According to the results of our study, 76% of brain glial tumors were CD117 immunoreactive. This shows a remarkable frequency of CD117 expression in these tumors. Cetin et al. have also reported CD117 immunoreactivity in 75% of glial tumors.[24] Although various types of glial tumors showed CD117 expression in our study, the frequency of CD117 expression showed no statistically significant relationship with the tumor type. CD117 immunoreactivity was observed in 84% and 68% of high- grade and low-grade gliomas, respectively. However, the relationship between the frequency of CD117 expression and tumor grade was not statistically significant. Kristt et al.,[18] Went et al.,[30] Cetin et al.,[24] and Skardelly et al.[20] have shown that this marker is expressed in high-grade tumors more frequently than low-grade ones, but the study of Cetin et al. was the only one that obtained a statistically significant difference between the two groups.[24]
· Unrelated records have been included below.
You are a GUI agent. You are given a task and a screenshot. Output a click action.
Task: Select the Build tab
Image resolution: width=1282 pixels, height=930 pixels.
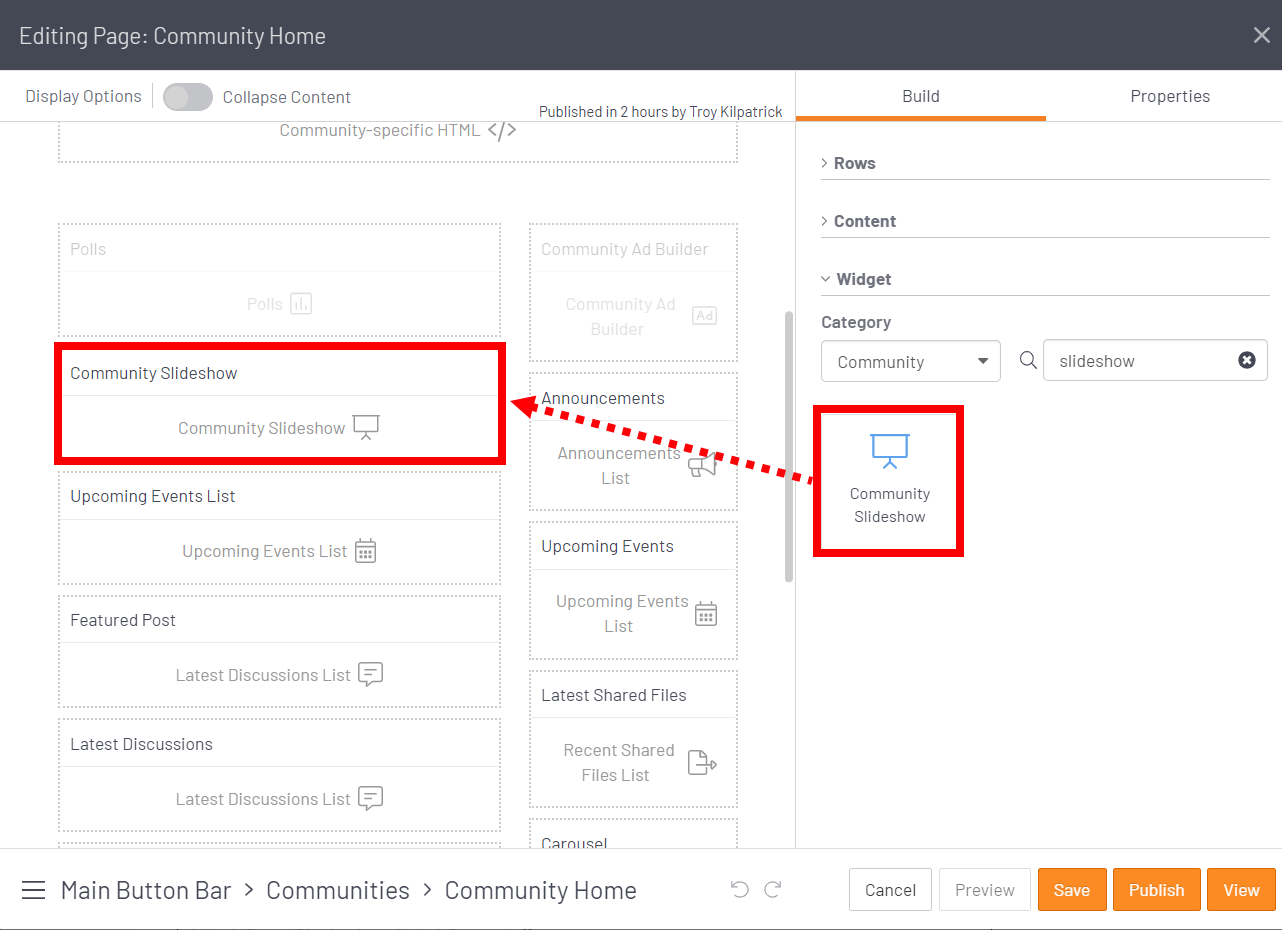click(920, 96)
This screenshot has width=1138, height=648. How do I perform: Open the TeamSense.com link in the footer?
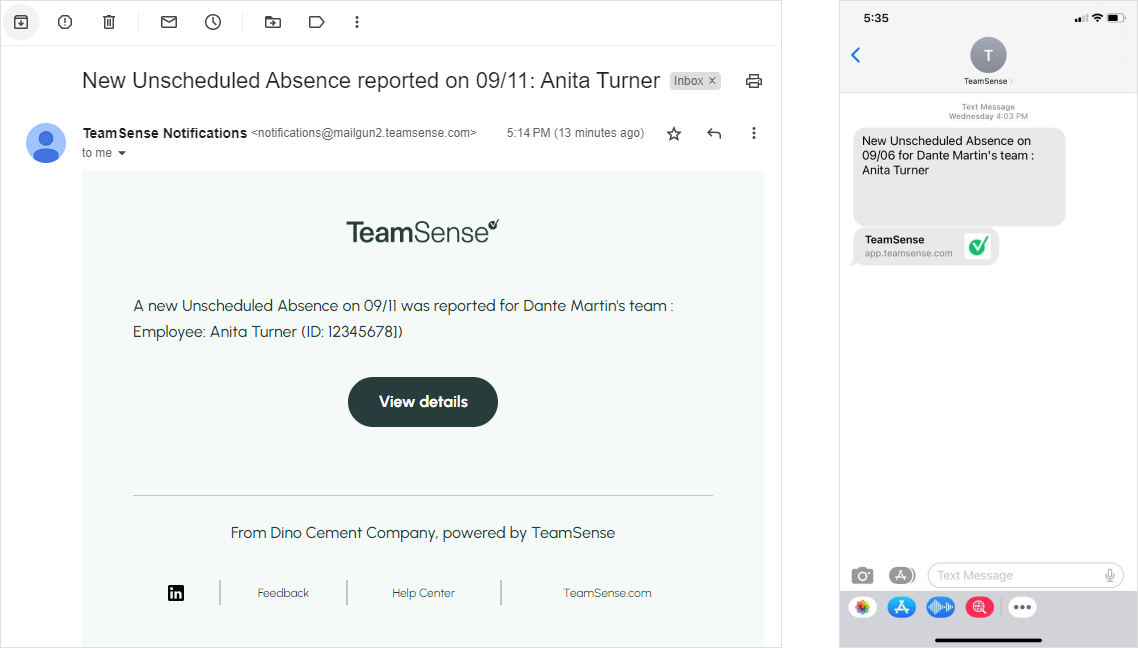[607, 592]
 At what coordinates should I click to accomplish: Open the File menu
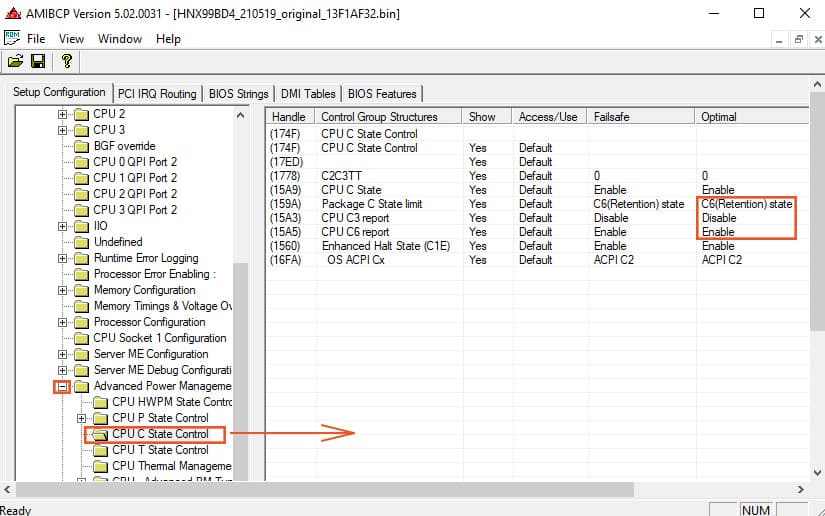[x=36, y=39]
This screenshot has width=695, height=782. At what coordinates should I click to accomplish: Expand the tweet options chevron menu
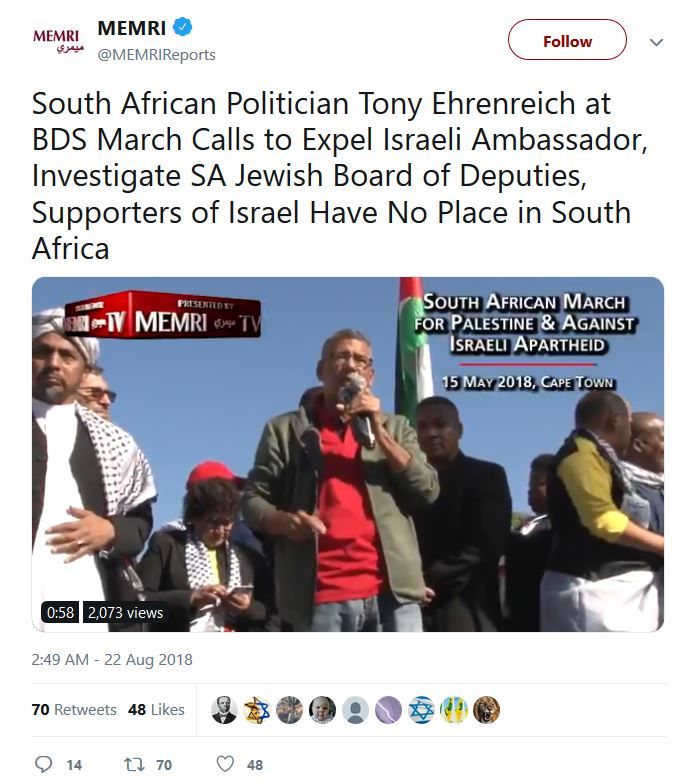656,42
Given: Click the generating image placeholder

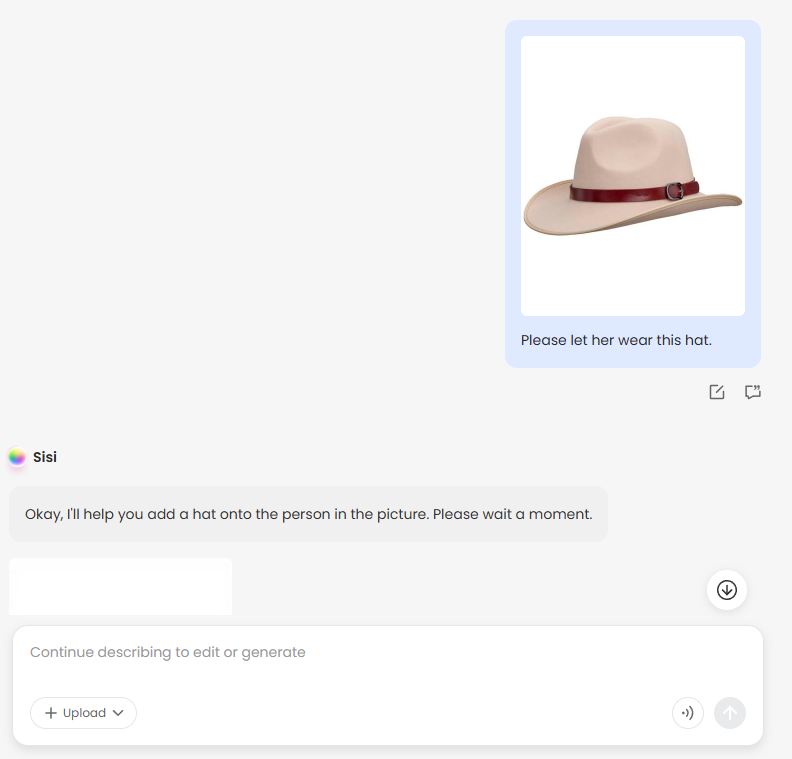Looking at the screenshot, I should pyautogui.click(x=120, y=587).
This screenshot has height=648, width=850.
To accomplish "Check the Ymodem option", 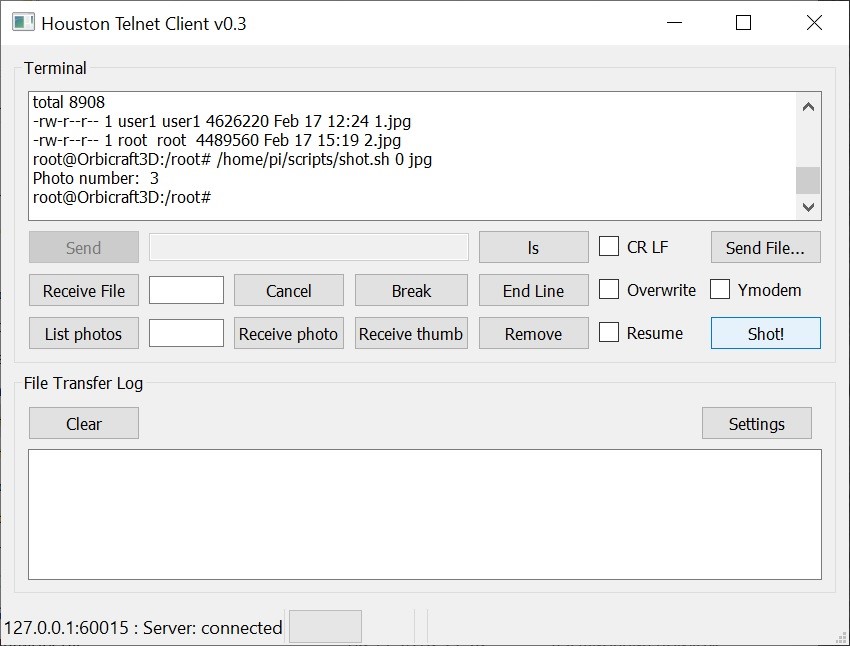I will 720,290.
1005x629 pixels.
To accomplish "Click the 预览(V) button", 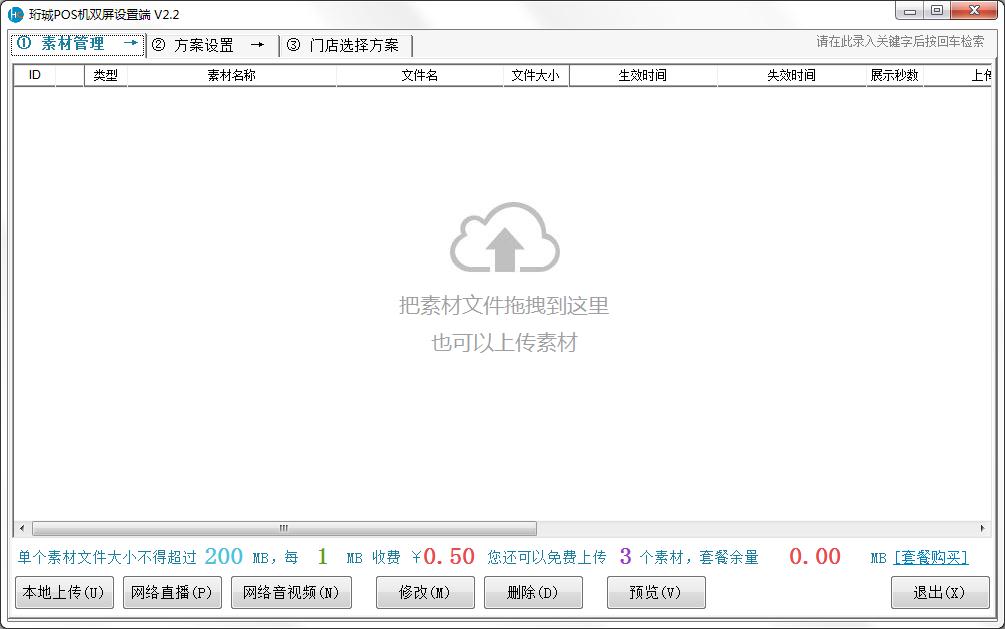I will [x=656, y=592].
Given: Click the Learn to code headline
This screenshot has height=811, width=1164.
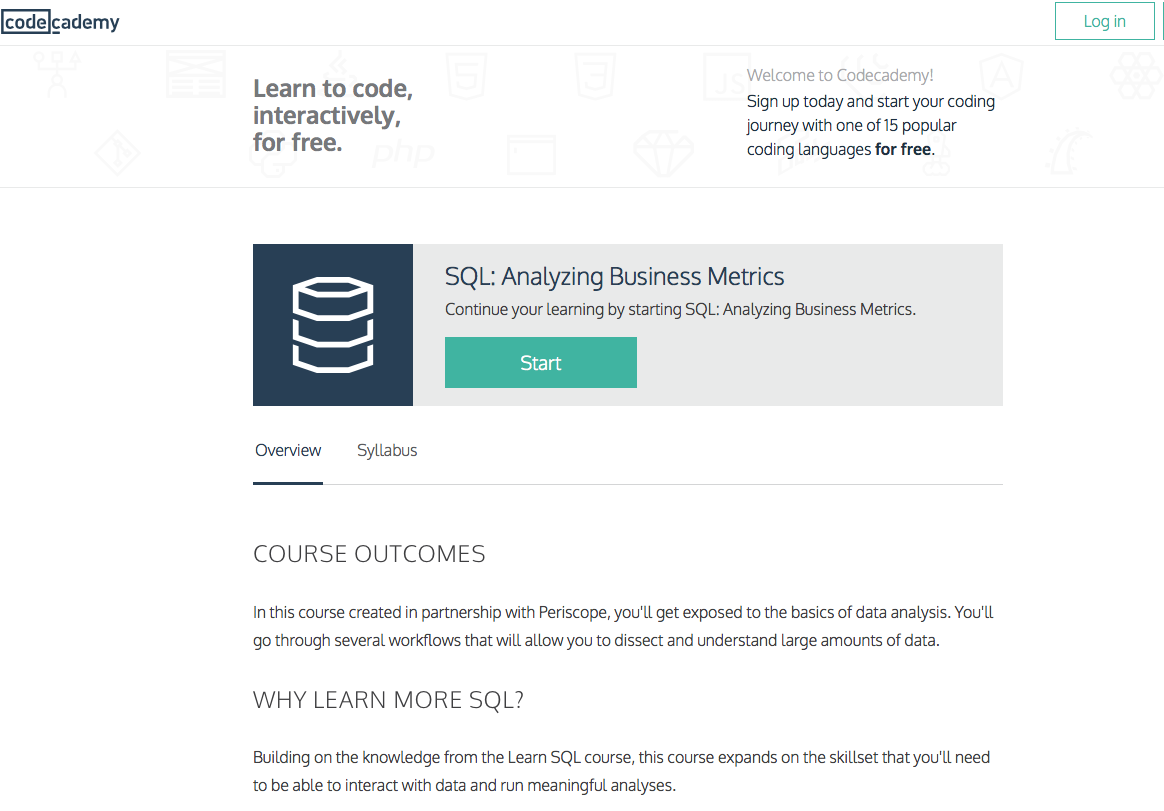Looking at the screenshot, I should 333,115.

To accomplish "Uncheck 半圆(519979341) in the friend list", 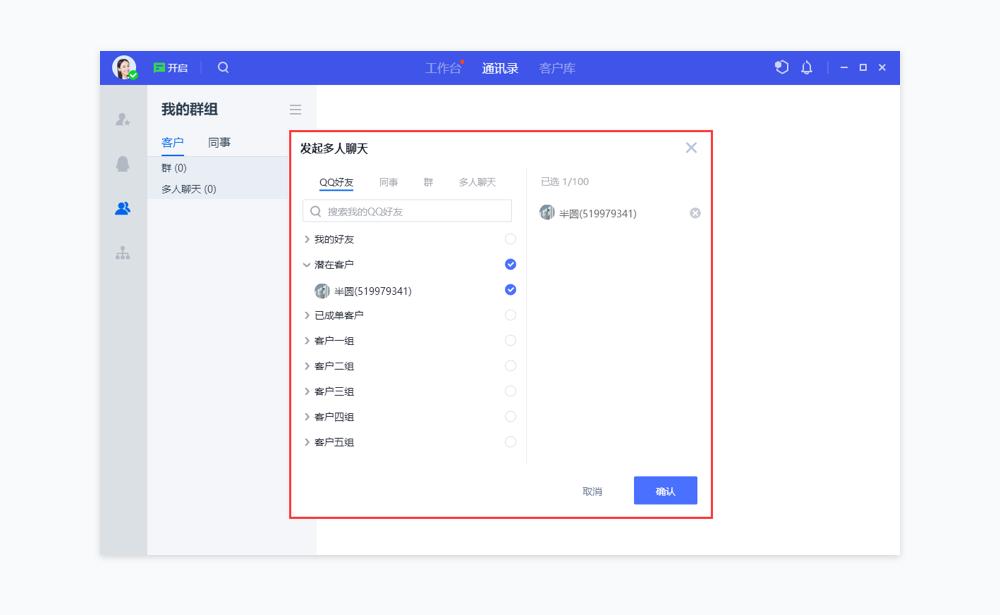I will 511,290.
We realized that the intensity of staining in high-grade tumors is significantly higher than low-grade ones. This finding is similar to the obtained results from the studies of Kristt et al.,[18], Went et al.,[30] Cetin et al.,[24] and Mennel et al.[19]

Since high-grade glial tumors have poor prognosis despite progression in surgical procedures and adjuvant treatments, an important question is that whether or not patients with CD117 immunoreactive glial tumors benefit from targeted therapy with tyrosine kinase inhibitors (e.g., Imatinib). Successful treatment with tyrosine kinase inhibitors has been proven in some tumors such as GIST, acute myeloid leukemia (AML), and mast cell tumors in which the CD117 receptor has been activated by somatic mutations.[28] It should be considered that the CD117 immunoreactivity does not necessarily result from mutations in the coding gene. There is evidence of CD117 expression not related to gene mutations in thymic and gastrointestinal neuroendocrine carcinomas. Treatment with Imatinib has not been useful in these cases.[3132] The same finding has been observed in malignant endocrine tumors with CD117 expression not related to gene mutations.[33]

CD117 receptor activation mechanisms in brain glial tumors have not been identified exactly and further researches should take place focusing on the molecular pathology aspects. Moreover, further studies with larger sample sizes are necessary to validate the results concerning the CD117 expression in various types and grades of glial tumors.

CONCLUSION

Although CD117 is frequently expressed in glial tumors, it does not seem to be a helpful marker in making distinction between various types of gliomas. Moreover, the frequency of CD117 expression does not show a statistically significant difference between the low-grade and high-grade gliomas. However, the intensity of CD117 expression as well as the percentage of stained cells shows difference between the low-grade and high- grade glial tumors, suggesting them as helpful parameters in making distinction between the low-grade and high-grade gliomas when determination of grade is not straightforward. According to the prominent expression of CD117 in high- grade gliomas, these tumors may be potential candidates for treatment with thyrosin kinase inhibitors.